**Source data**
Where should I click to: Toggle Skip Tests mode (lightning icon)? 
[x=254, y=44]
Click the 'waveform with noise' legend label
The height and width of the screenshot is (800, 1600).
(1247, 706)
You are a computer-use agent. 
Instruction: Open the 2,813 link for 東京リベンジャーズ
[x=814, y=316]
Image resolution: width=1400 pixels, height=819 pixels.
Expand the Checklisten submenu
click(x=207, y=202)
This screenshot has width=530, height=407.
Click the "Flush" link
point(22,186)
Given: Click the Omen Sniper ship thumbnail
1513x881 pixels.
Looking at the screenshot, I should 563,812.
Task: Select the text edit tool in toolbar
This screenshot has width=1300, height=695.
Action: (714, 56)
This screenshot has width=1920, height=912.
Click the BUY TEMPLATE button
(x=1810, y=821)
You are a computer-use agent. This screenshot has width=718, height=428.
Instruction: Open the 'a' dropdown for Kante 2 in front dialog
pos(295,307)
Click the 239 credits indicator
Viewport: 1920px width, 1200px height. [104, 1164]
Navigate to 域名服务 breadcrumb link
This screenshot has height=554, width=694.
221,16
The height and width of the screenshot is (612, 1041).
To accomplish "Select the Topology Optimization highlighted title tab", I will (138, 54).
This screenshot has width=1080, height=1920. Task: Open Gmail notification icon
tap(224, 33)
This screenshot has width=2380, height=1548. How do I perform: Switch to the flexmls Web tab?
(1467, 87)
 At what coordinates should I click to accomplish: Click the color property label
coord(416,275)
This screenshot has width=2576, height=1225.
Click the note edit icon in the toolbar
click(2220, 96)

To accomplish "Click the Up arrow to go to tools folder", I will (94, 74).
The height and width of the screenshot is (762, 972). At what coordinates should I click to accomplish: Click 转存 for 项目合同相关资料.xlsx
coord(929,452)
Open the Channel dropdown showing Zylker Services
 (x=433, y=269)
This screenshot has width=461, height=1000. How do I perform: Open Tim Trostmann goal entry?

**WHAT THE TASK ASKS**
Arrange the data above as a JSON list of strings, one string per line, leaving out blank lines.

**FINAL RESULT**
[
  "Where should I click to: Toggle Skip Tests mode (lightning icon)? ",
  "[x=254, y=44]",
  "Click the 'waveform with noise' legend label",
  "The height and width of the screenshot is (800, 1600).",
  "(1247, 706)",
  "You are a computer-use agent. ",
  "Instruction: Open the 2,813 link for 東京リベンジャーズ",
  "[x=814, y=316]",
  "Image resolution: width=1400 pixels, height=819 pixels.",
  "Expand the Checklisten submenu",
  "click(x=207, y=202)",
  "This screenshot has width=530, height=407.",
  "Click the \"Flush\" link",
  "point(22,186)",
  "Given: Click the Omen Sniper ship thumbnail",
  "1513x881 pixels.",
  "Looking at the screenshot, I should 563,812.",
  "Task: Select the text edit tool in toolbar",
  "This screenshot has width=1300, height=695.",
  "Action: (714, 56)",
  "This screenshot has width=1920, height=912.",
  "Click the BUY TEMPLATE button",
  "(x=1810, y=821)",
  "You are a computer-use agent. This screenshot has width=718, height=428.",
  "Instruction: Open the 'a' dropdown for Kante 2 in front dialog",
  "pos(295,307)",
  "Click the 239 credits indicator",
  "Viewport: 1920px width, 1200px height. [104, 1164]",
  "Navigate to 域名服务 breadcrumb link",
  "This screenshot has height=554, width=694.",
  "221,16",
  "The height and width of the screenshot is (612, 1041).",
  "To accomplish \"Select the Topology Optimization highlighted title tab\", I will (138, 54).",
  "This screenshot has width=1080, height=1920. Task: Open Gmail notification icon",
  "tap(224, 33)",
  "This screenshot has width=2380, height=1548. How do I perform: Switch to the flexmls Web tab?",
  "(1467, 87)",
  " At what coordinates should I click to accomplish: Click the color property label",
  "coord(416,275)",
  "This screenshot has width=2576, height=1225.",
  "Click the note edit icon in the toolbar",
  "click(2220, 96)",
  "To accomplish \"Click the Up arrow to go to tools folder\", I will (94, 74).",
  "The height and width of the screenshot is (762, 972). At what coordinates should I click to accomplish: Click 转存 for 项目合同相关资料.xlsx",
  "coord(929,452)",
  "Open the Channel dropdown showing Zylker Services",
  " (x=433, y=269)",
  "This screenshot has width=461, height=1000. How do I perform: Open Tim Trostmann goal entry?"
]